Today’s woman needs to be valued and recognised. They see equal opportunities in a friendly setup without being patronised. Their life situations are unique but so is their ability to multi-task and get the job done. Fast recognising this, organisations have somewhat succeeded in reversing the tide of women quitting mid-way for reasons ranging from marriage, maternity, husbands’ transfers, family problems to higher studies. Smaller companies such as Prakriti Herbals, which boasts a 4:1 employee ratio in favour of women, have many heart-warming comeback stories to share. Not shying away from describing women as more hardworking, honest, trustworthy, and loyal, founder Neeta Adappa adds, “We value our women workforce and they are like an extended family. We always deal with their problems with empathy. When my accountant quit after her delivery, I let her go with the assurance that she could come back after her child was a little older. And she did.”
There is no denying that education plays a key role to give women a major fillip, but that is not the only reason why the gender gap is diminishing in many offices. “Education may matter in some organisations, but in a skill-driven company such as ours, hard work and the willingness to learn matter the most and women clearly outshine in these areas,” emphasises Apoorva Sadanand, of Ally Matthan Creations where women are the majority in the workforce too.
What most organisations however come back with is that functions such as HR and training have visibly benefitted from the involvement of women across various organisations. “We cannot accurately tell why, but it has probably got a lot to do with the virtues of patience and empathy that women seem to have in plenty,” says Uma Mahesh. However, “What we need is for more women leaders to break the mould and blaze their own trail, be it in business, politics, society, literature, or sports.”

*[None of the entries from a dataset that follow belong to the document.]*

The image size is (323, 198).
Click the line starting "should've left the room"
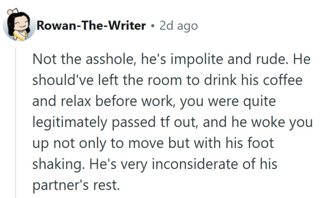tap(167, 80)
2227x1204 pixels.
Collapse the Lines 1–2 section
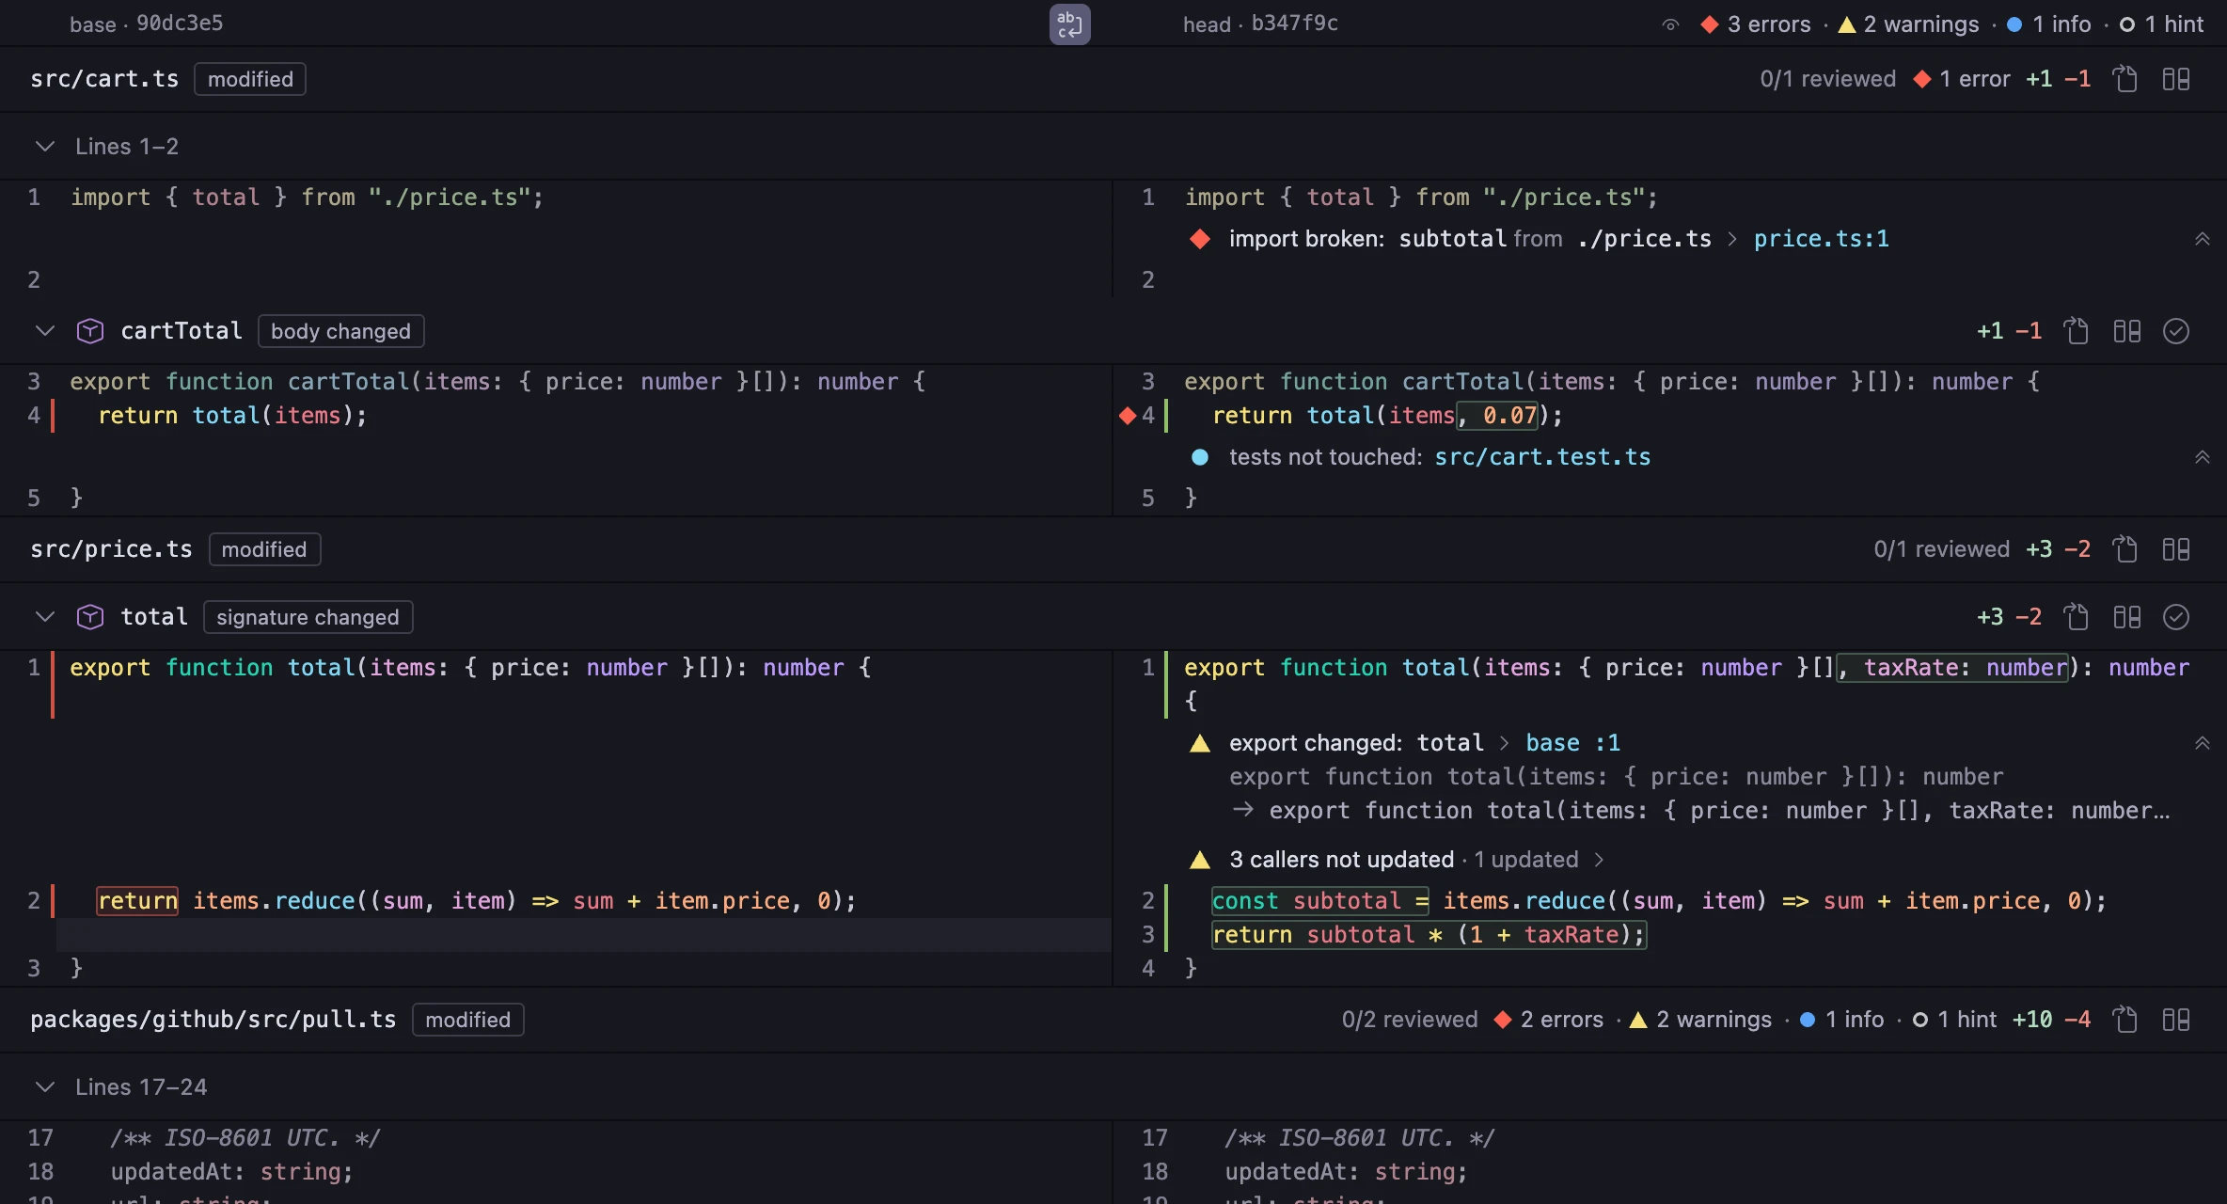44,147
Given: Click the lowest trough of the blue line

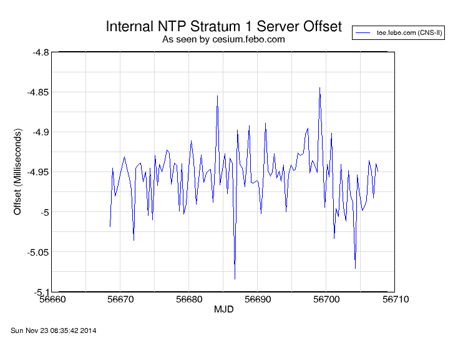Looking at the screenshot, I should pyautogui.click(x=235, y=278).

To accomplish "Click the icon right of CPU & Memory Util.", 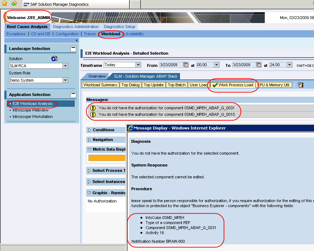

Hoping to see more women in the spheres of sales and marketing that require extensive travel, Adappa and Sadanand feel that can happen with the creation of a safer society in general. Echoing the sentiment, Talati said, “There are only a very few organisations that have a supportive work environment for women, so offering women-friendly work policies is still an area that many organisations need to address.”
As women make their presence felt within the workplace, organisations harp on the important role that families and society can play in understanding their needs and sharing their responsibilities. “Society has to be more responsive and receptive to the needs of today’s woman and offer the ecosystem that enables her to perform her role as a working woman,” says Talati. Mahesh says this support must primarily come from the family and the society. “The company provides the fertile ground where this flourishes.”
With women tilting the balance in their favour at the workplace and also calling the shots in uncommon spheres of employment, it will be interesting to follow their journey to know where they are headed next.